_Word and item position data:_
══════

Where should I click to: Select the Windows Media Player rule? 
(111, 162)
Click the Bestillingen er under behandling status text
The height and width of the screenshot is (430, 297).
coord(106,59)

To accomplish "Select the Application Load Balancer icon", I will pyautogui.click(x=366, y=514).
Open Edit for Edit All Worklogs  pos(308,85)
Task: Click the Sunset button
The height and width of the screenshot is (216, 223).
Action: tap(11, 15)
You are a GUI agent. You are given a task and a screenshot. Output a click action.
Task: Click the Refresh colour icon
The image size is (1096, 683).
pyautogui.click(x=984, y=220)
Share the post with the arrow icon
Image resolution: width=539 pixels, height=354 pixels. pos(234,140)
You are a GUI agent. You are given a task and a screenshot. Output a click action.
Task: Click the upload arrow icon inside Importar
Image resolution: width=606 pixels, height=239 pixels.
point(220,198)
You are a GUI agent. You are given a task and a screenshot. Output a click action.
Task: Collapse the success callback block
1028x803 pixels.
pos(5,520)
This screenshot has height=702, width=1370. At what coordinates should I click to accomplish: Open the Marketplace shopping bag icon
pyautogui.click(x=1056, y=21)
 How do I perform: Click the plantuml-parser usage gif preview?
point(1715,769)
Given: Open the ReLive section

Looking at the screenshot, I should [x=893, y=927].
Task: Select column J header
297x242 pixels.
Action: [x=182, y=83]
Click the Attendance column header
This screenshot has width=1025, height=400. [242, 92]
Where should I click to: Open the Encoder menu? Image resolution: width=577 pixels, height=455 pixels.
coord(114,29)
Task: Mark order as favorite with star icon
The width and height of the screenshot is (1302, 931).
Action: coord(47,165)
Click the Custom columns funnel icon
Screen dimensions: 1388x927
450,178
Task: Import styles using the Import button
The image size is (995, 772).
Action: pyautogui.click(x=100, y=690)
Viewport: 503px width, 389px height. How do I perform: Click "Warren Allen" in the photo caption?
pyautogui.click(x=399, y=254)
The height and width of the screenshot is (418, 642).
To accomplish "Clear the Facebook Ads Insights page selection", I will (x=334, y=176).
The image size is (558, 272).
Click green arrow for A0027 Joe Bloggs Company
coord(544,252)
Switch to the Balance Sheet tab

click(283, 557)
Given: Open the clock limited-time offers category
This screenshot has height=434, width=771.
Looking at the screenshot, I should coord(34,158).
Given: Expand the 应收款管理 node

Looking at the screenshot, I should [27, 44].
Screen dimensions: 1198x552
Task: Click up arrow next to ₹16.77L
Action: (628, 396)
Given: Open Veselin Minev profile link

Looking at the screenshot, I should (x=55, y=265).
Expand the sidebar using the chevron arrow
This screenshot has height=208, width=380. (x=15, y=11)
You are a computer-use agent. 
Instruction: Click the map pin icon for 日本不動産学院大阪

══════

_Set task:_ Output every row above as a numbered list, with the blank lines omitted.

_Reply to the task:_
1. Where should I click to: Select the Windows Media Player rule? 
2. (111, 162)
3. Click the Bestillingen er under behandling status text
4. The height and width of the screenshot is (430, 297).
5. coord(106,59)
6. To accomplish "Select the Application Load Balancer icon", I will pyautogui.click(x=366, y=514).
7. Open Edit for Edit All Worklogs  pos(308,85)
8. Task: Click the Sunset button
9. The height and width of the screenshot is (216, 223).
10. Action: tap(11, 15)
11. You are a GUI agent. You are given a task and a screenshot. Output a click action.
12. Task: Click the Refresh colour icon
13. The image size is (1096, 683).
14. pyautogui.click(x=984, y=220)
15. Share the post with the arrow icon
16. Image resolution: width=539 pixels, height=354 pixels. pos(234,140)
17. You are a GUI agent. You are given a task and a screenshot. Output a click action.
18. Task: Click the upload arrow icon inside Importar
19. Image resolution: width=606 pixels, height=239 pixels.
20. point(220,198)
21. You are a GUI agent. You are given a task and a screenshot. Output a click action.
22. Task: Collapse the success callback block
23. 1028x803 pixels.
24. pos(5,520)
25. This screenshot has height=702, width=1370. At what coordinates should I click to accomplish: Open the Marketplace shopping bag icon
26. pyautogui.click(x=1056, y=21)
27.  How do I perform: Click the plantuml-parser usage gif preview?
28. point(1715,769)
29. Given: Open the ReLive section
30. Looking at the screenshot, I should [x=893, y=927].
31. Task: Select column J header
32. 297x242 pixels.
33. Action: [x=182, y=83]
34. Click the Attendance column header
35. This screenshot has width=1025, height=400. [242, 92]
36. Where should I click to: Open the Encoder menu? Image resolution: width=577 pixels, height=455 pixels.
37. coord(114,29)
38. Task: Mark order as favorite with star icon
39. The width and height of the screenshot is (1302, 931).
40. Action: coord(47,165)
41. Click the Custom columns funnel icon
42. Screen dimensions: 1388x927
43. 450,178
44. Task: Import styles using the Import button
45. The image size is (995, 772).
46. Action: pyautogui.click(x=100, y=690)
47. Viewport: 503px width, 389px height. How do I perform: Click "Warren Allen" in the photo caption?
48. pyautogui.click(x=399, y=254)
49. The height and width of the screenshot is (418, 642).
50. To accomplish "Clear the Facebook Ads Insights page selection", I will (x=334, y=176).
51. The image size is (558, 272).
52. Click green arrow for A0027 Joe Bloggs Company
53. coord(544,252)
54. Switch to the Balance Sheet tab
55. click(283, 557)
56. Given: Open the clock limited-time offers category
57. This screenshot has height=434, width=771.
58. Looking at the screenshot, I should coord(34,158).
59. Given: Expand the 应收款管理 node
60. Looking at the screenshot, I should [27, 44].
61. Screen dimensions: 1198x552
62. Task: Click up arrow next to ₹16.77L
63. Action: (628, 396)
64. Given: Open Veselin Minev profile link
65. Looking at the screenshot, I should (x=55, y=265).
66. Expand the sidebar using the chevron arrow
67. This screenshot has height=208, width=380. (x=15, y=11)
68. You are a computer-use agent. 
69. Instruction: Click the map pin icon for 日本不動産学院大阪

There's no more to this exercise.